Она обрисовала Сюзанне ее судьбу, которую считала весьма несчастной, и попыталась убедить в этом Сюзанну, обрушив на нее немало горьких слов. Она знает, говорила Кармен, что у матери навязчивая идея поскорее выдать Сюзанну замуж, чтобы остаться наконец в одиночестве и получить свободу умереть. Но это не выход. Это не выход, когда девушка еще находится, как Сюзанна, «в дурацком возрасте». Впрочем, говорила Кармен, поначалу дураками бывают все. Это может быть выходом, только если Сюзанна станет женой человека богатого и одновременно достаточно глупого, чтобы предоставить ей материальную возможность от него освободиться. Жозеф говорил ей о мсье Чжо, и она пожалела, что с ним ничего не вышло, потому что он показался ей идеальной кандидатурой. «Ты бы изменила ему через три месяца, а дальше все пошло бы само самой…». Но мсье Чжо, вернее, его отец, этого не допустил. Затем Кармен объяснила Сюзанне, как трудно ей будет найти мужа даже здесь, в городе, особенно такой удобный вариант мужа, как мсье Чжо. И уж наверняка исключен в семнадцать лет брак по любви. Брак по любви с местным таможенником, который сделает ей за три года троих детей… Нет, Сюзанна все-таки чересчур послушная дочь!

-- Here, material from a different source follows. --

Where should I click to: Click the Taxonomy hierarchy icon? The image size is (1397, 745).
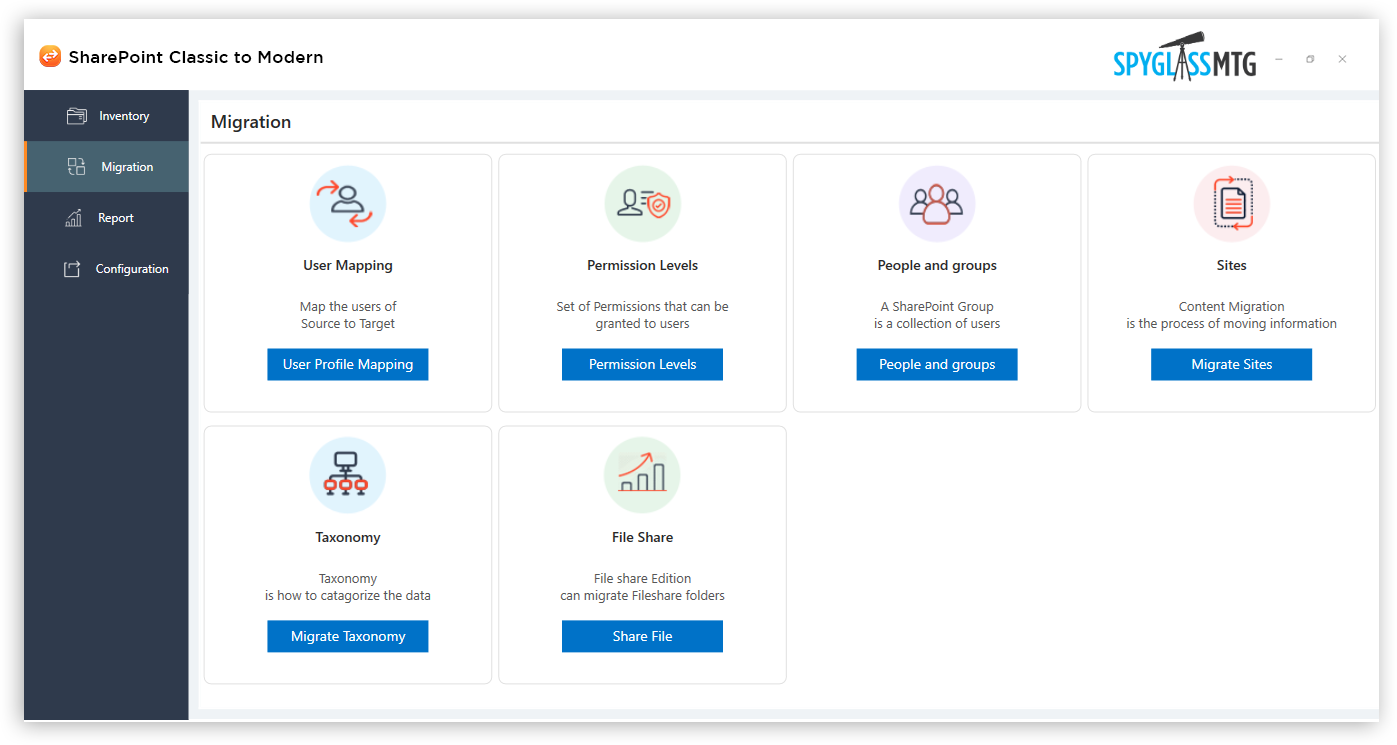coord(347,476)
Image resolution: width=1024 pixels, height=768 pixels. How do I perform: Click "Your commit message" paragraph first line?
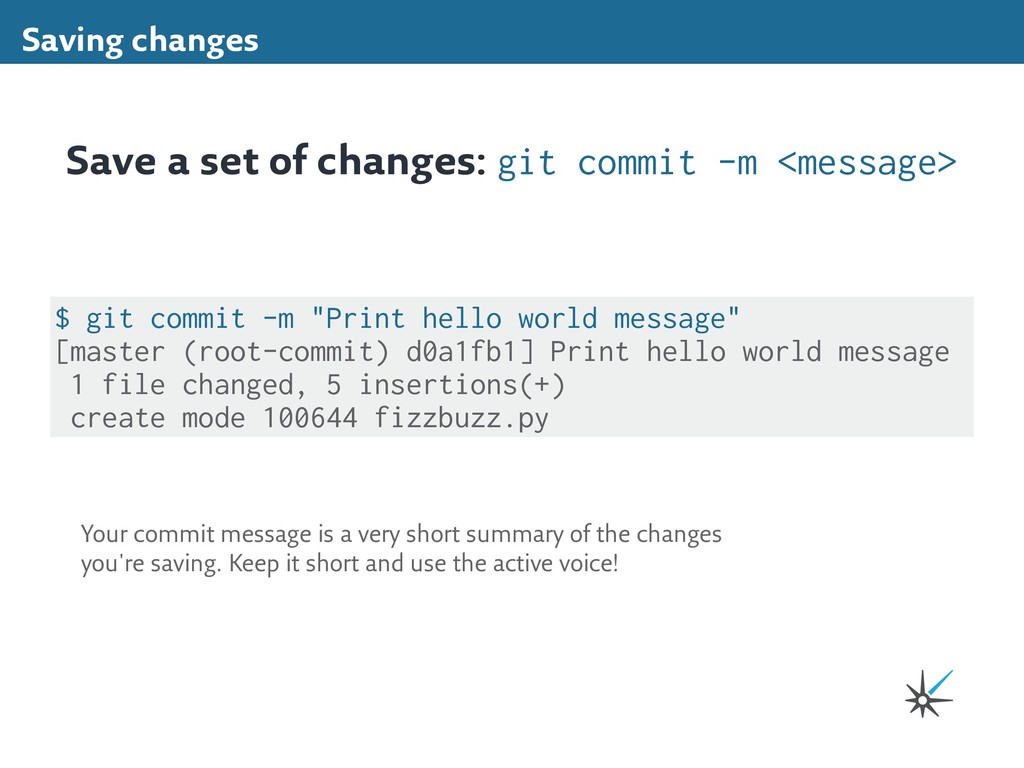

Главное, ей следует как можно скорее освободиться от матери, которая не в состоянии понять, что в жизни можно завоевать свободу и достоинство и другим оружием, а не только тем, которое считает подходящим она сама. Кармен прекрасно знает мать, знает ее историю с плотинами, историю с концессией и все прочее. Она напоминает ей сеющее разрушение чудовище. Она не пощадила покой сотен крестьян с равнины. Даже пыталась одолеть Тихий океан! Сюзанна и Жозеф должны остерегаться ее. У нее в жизни было столько горя, что это превратило ее в чудовище, не лишив при этом возможности очаровывать людей, и ее дети, желая утешить ее, рискуют остаться при ней навсегда, подчиниться ее воле и в конце концов позволить себя сожрать.

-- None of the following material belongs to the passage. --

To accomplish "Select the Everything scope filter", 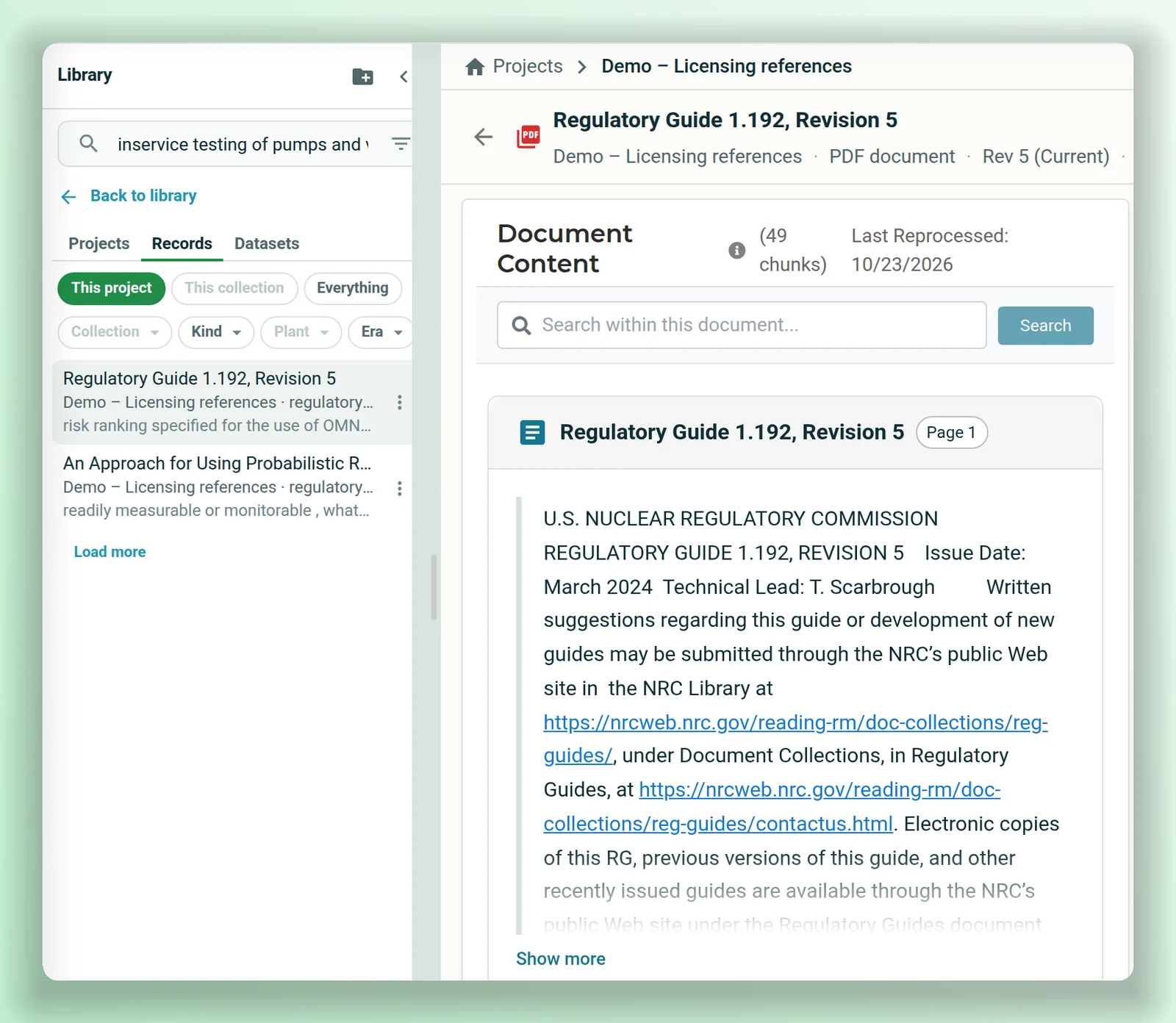I will click(x=353, y=288).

Наступает день, когда дочь должна суметь покинуть мать.
Хотя Сюзанне было неприятно слушать все это о матери, но в конечном счете Кармен была права. Мать стала опасна, особенно после плотин. Что же касается прочего, то, конечно, ей нужен не таможенник, но и не мсье Чжо. Тут Кармен упрощала.

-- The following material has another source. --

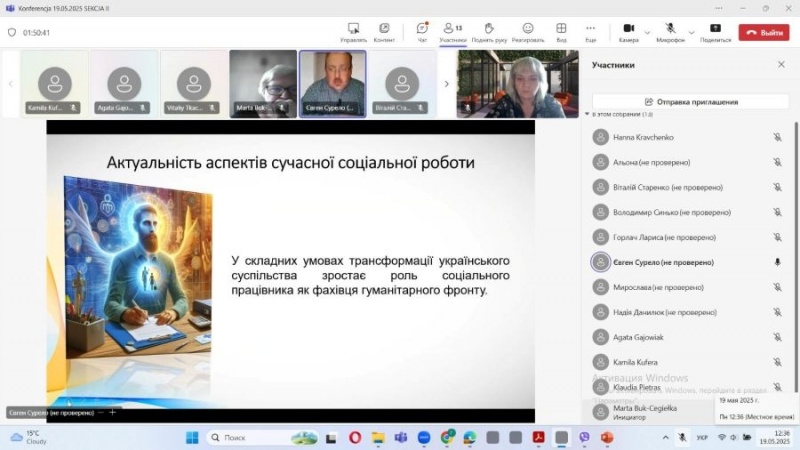Image resolution: width=800 pixels, height=450 pixels.
Task: Open the Chat panel from meeting toolbar
Action: click(422, 31)
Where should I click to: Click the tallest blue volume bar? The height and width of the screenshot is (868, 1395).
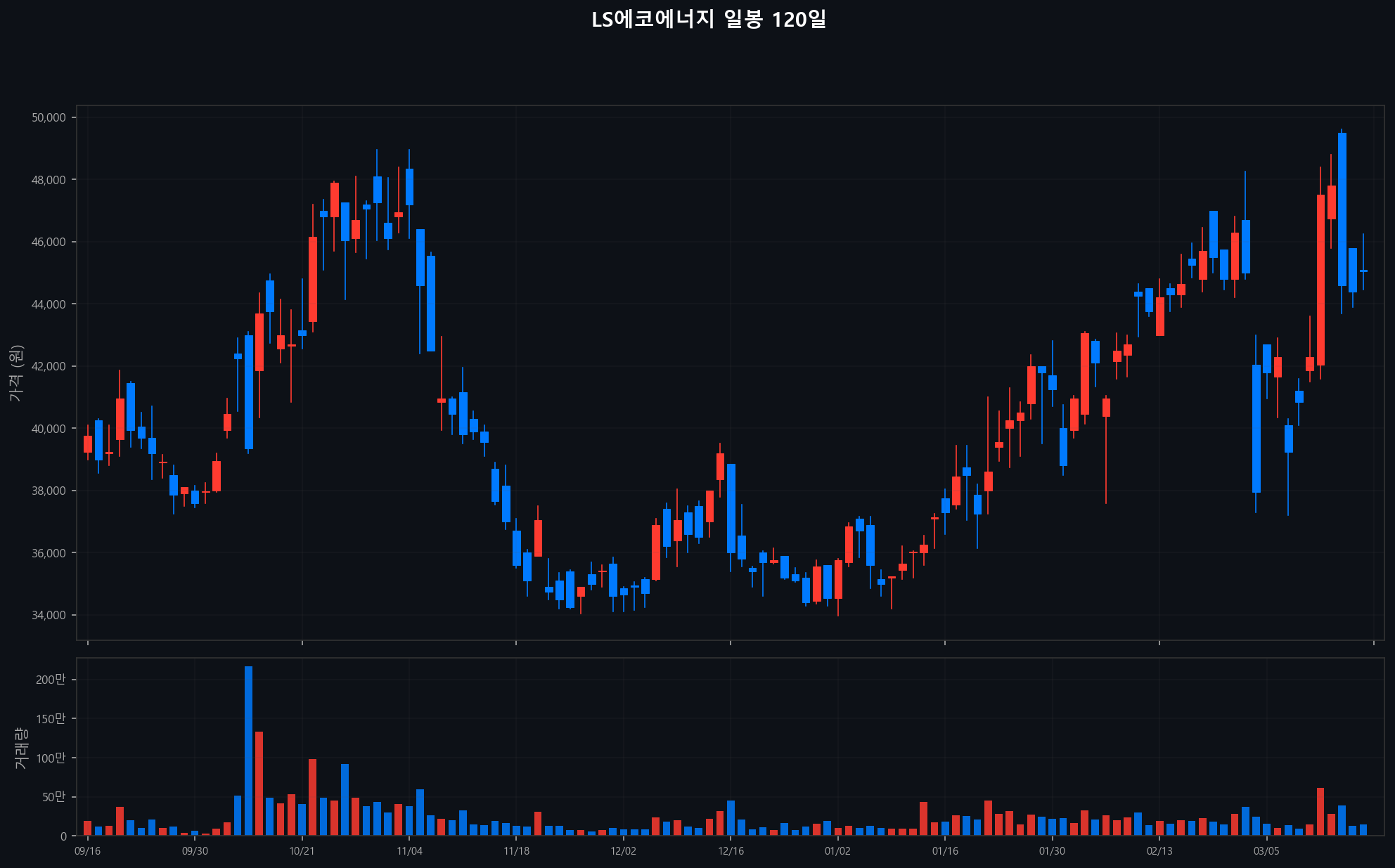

Кармен сделала ей прическу, нарядила, дала денег. Она посоветовала ей прогуляться по городу, рекомендуя, однако, не связываться с первым встречным. Сюзанна согласилась принять от Кармен ее платья и деньги.
* * *
Послушавшись Кармен, Сюзанна отправилась на прогулку в белый квартал.
Она и не предполагала, что этот день, когда она одна, в свои семнадцать лет, откроет для себя большой колониальный город, будет столько значить в ее жизни. Она не знала, какой в городе царит строгий порядок, как свято блюдутся здесь различия каст, на которые раскололись его жители, и как важно прибиться к одной из них.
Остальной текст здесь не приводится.